I have a simple OpenGL test app in C which draws different things in response to key input. (Mesa 8.0.4, tried with Mesa-EGL and with GLFW, Ubuntu 12.04LTS on a PC with NVIDIA GTX650). The draws are quite simple/fast (rotating triangle type of stuff). My test code does not limit the framerate deliberately in any way, it just looks like this:
while (true)
{
draw();
swap_buffers();
}
I have timed this very carefully, and I find that the time from one eglSwapBuffers()
(or glfwSwapBuffers
, same thing) call to the next is ~16.6 milliseconds. The time from after a call to eglSwapBuffers()
to just before the next call is only a little bit less than that, even though what is drawn is very simple. The time that the swap buffers call takes is well under 1ms.
However, the time from the app changing what it's drawing in response to the key press to the change actually showing up on screen is >150ms (approx 8-9 frames worth). This is measured with a camera recording of the screen and keyboard at 60fps.
Therefore, the questions:
Where are draws buffered between a call to swap buffers and actually showing up on screen? Why the delay? It sure looks like the app is drawing many frames ahead of the screen at all times.

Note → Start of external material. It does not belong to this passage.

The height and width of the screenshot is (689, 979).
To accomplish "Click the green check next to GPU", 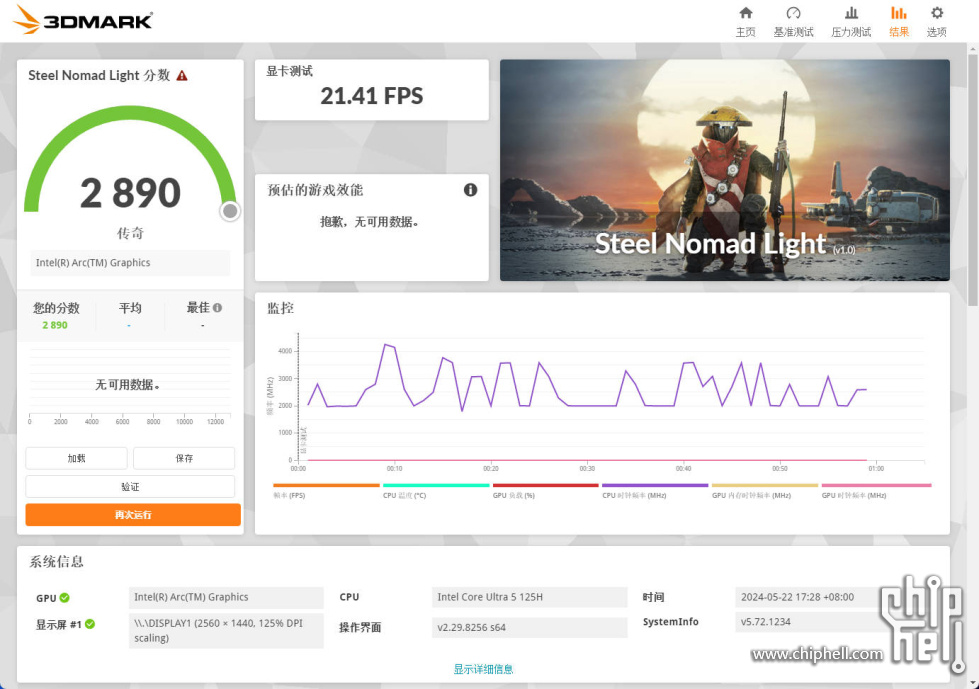I will pyautogui.click(x=64, y=598).
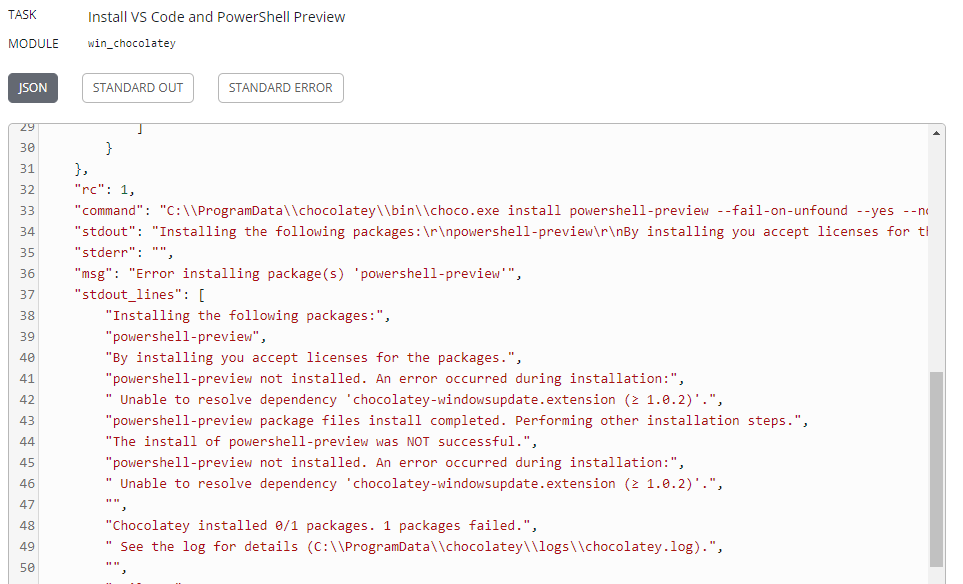Image resolution: width=963 pixels, height=584 pixels.
Task: Switch to the JSON tab
Action: pyautogui.click(x=33, y=88)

What can an OpenGL application do to cause an immediate draw to screen? (ie: no buffering, just block until draw is complete; I don't need high throughput, I do need low latency)
What can an application do to make the above immediate draw happen as fast as possible?
How can an application know what is actually on screen right now? (Or, how long/how many frames the current buffering delay is?)
Answer
Any drawing API function called from the CPU will be submitted to the GPU command ring buffer to be executed later by the GPU. This means that OpenGL functions are mostly non-blocking functions. So the CPU and the GPU will be working in parallel.
The most important thing to note is that your application can be CPU or GPU bound. once you call glFinish the CPU should will wait the GPU to complete it's drawing commands, if the GPU is taking more time and may/is causing the CPU to stall then your applications is GPU bound. If the GPU finishes it drawing commands and the CPU is taking too long to glFinish then your application is CPU bound.
And note that there is a difference between glFlush
and glFinish
.
glFlush
:indicates that all commands that have previously been sent to the GL must complete in finite time.
glFinish
: forces all previous GL commands to complete. Finish does not return until all effects from previously issued commands on GL client and server state and the framebuffer are fully realized."
glXSwapBuffers performs an implicit glFlush before it returns. Subsequent OpenGL commands may be issued immediately after calling glXSwapBuffers, but are not executed until the buffer exchange is completed.
The actual frame time will most likely be determined by which of the two CPU/GPU is taking more time to complete its work.